> INSTRUCTIONS TO FOLLOW
From the first line to the last, set down the material exactly and drop every picture.

> DATA SHOWN
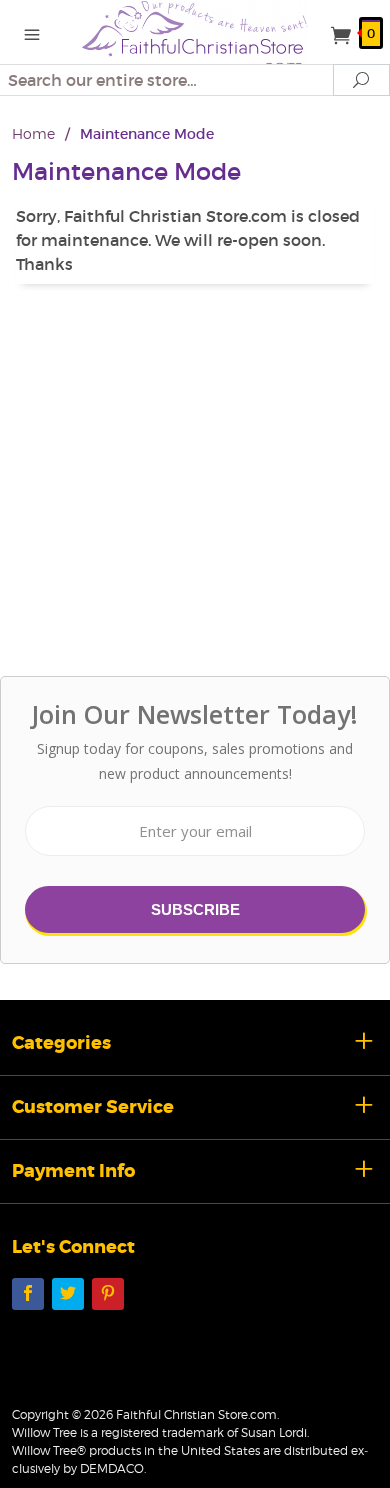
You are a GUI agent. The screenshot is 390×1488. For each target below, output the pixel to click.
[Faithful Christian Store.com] (195, 36)
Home (33, 133)
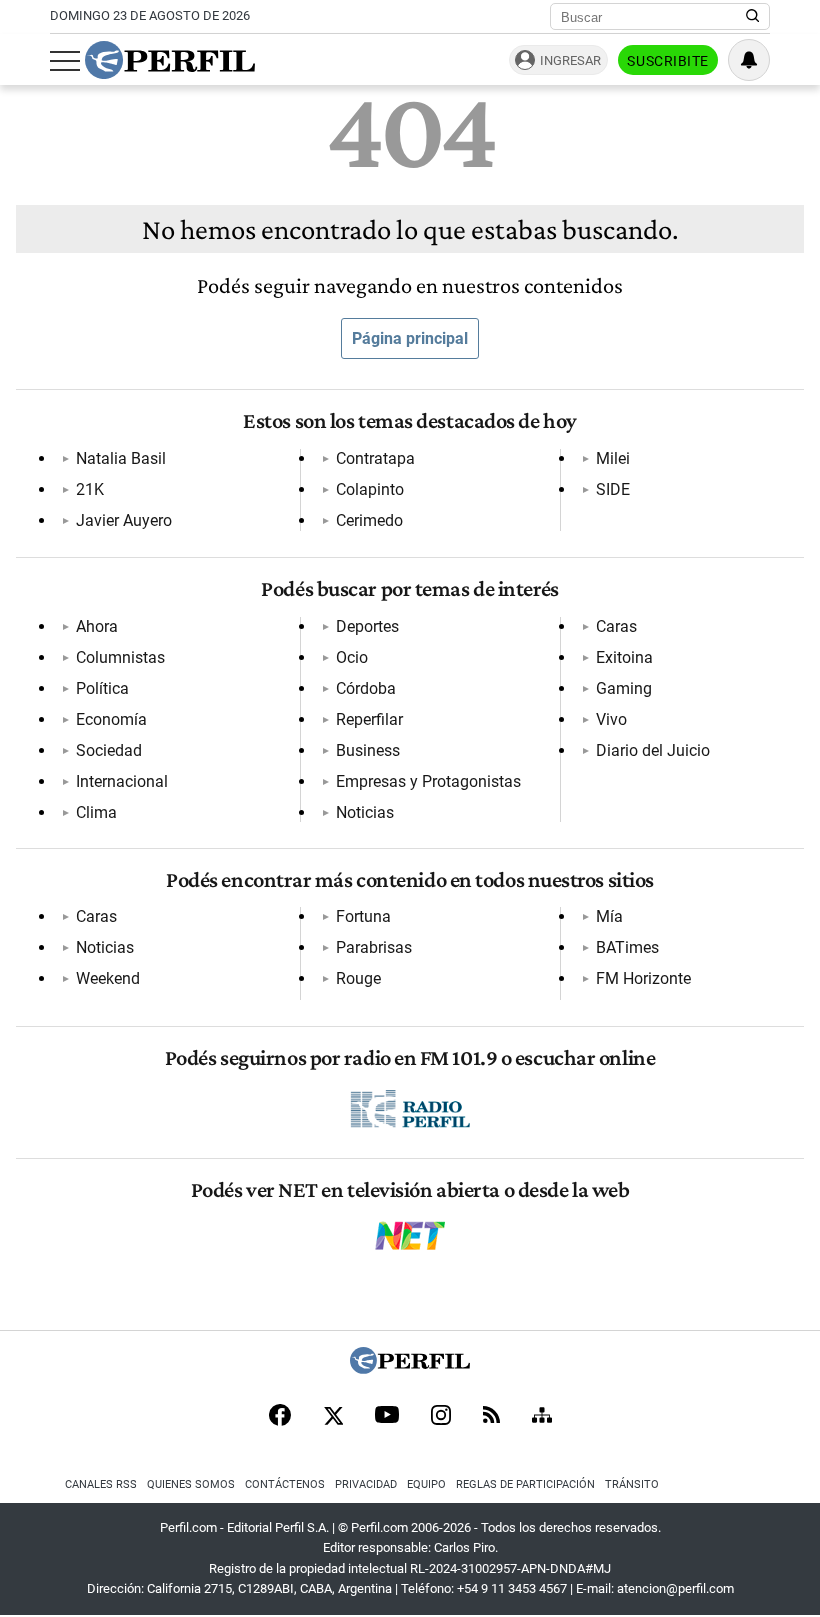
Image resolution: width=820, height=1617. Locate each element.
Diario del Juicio (653, 750)
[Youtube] (387, 1416)
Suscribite (668, 61)
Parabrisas (374, 947)
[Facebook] (280, 1417)
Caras (616, 626)
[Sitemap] (542, 1417)
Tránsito (632, 1484)
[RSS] (491, 1416)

> FINAL ANSWER
You are a GUI agent. The screenshot is 390×1488. For each target below, output the pixel to click.
[Faithful Christian Store.com] (195, 36)
Home (33, 133)
Image resolution: width=820, height=1617. Locate each element.
Diario del Juicio (653, 750)
[Youtube] (387, 1416)
Suscribite (668, 61)
Parabrisas (374, 947)
[Facebook] (280, 1417)
Caras (616, 626)
[Sitemap] (542, 1417)
Tránsito (632, 1484)
[RSS] (491, 1416)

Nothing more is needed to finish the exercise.